- Born: 1974 or 1975 (age 51–52) Pittsburgh, Pennsylvania, US
- Education: University of Pittsburgh Massachusetts Institute of Technology
- Occupations: Businessman, Private Equity
- Title: Co-founder and co-president of Blue Owl Capital
- Spouse: Allison Rees
- Children: 2

= Michael Rees (businessman) =

American private equity businessman

Michael Rees (born 1974 or 1975) is an American billionaire private equity businessman, and a co-founder and co-president of Blue Owl Capital.

Rees was born in Pittsburgh, Pennsylvania. Rees earned a bachelor's degree in engineering from the University of Pittsburgh, and a master's degree from the Massachusetts Institute of Technology. He was a member of the Sigma Chi fraternity.

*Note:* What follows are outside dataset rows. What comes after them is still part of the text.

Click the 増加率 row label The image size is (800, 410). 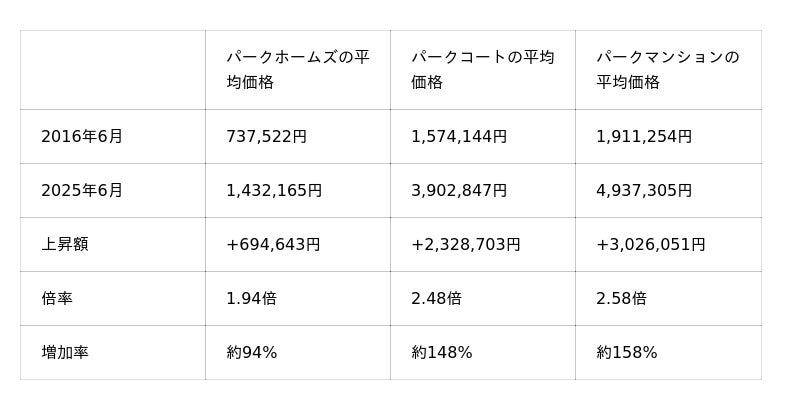65,353
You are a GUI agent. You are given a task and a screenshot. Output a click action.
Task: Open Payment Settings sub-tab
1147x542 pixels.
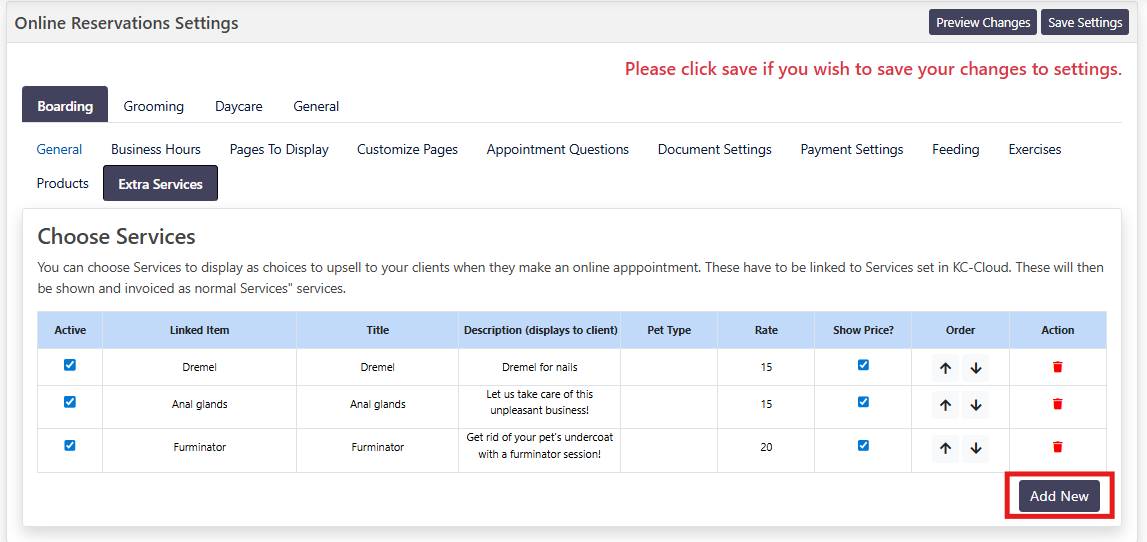(x=851, y=149)
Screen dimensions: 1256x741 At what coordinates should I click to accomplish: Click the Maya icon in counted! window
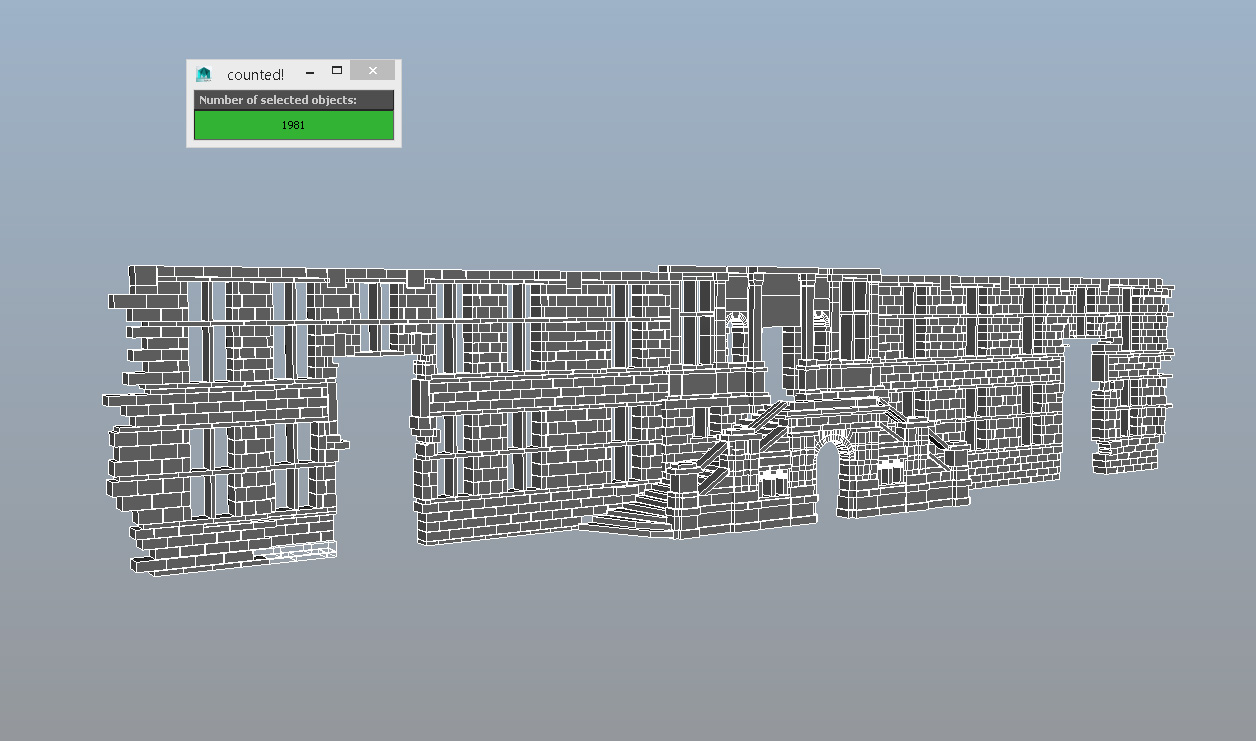(x=204, y=74)
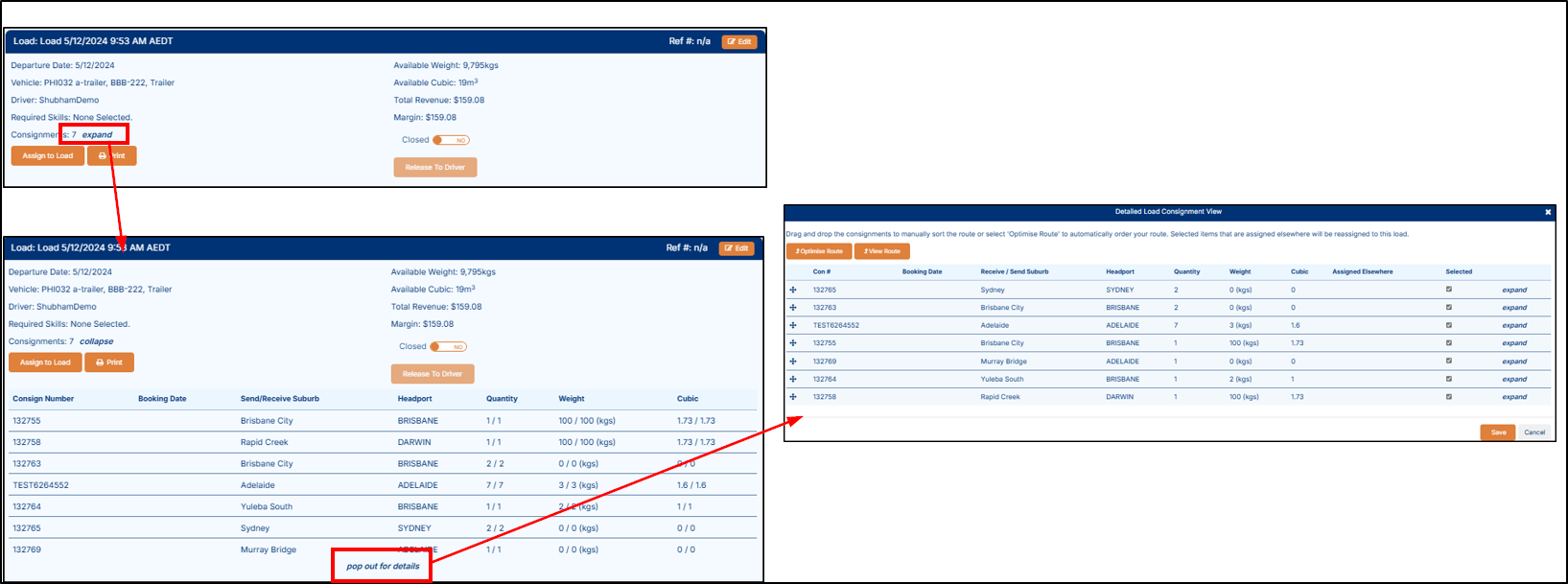This screenshot has width=1568, height=584.
Task: Click the drag handle icon for consignment 132765
Action: 793,290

He joined Lehman Brothers in 2001. Rees founded Dyal Capital, based on the names of his children, Dylan and Alexia. He became a billionaire in 2021.

As of September 2024, Forbes estimated his net worth at US$1.8 billion.

Rees is married to Allison, they have two children, and live in New Canaan, Connecticut. In 2023, they donated $3 million to the New Canaan Library, and the Children's Room was renamed The Rees Family Children's Library. In 2026, they donated $25 million to establish the Vanderbilt Undergraduate Center for Finance.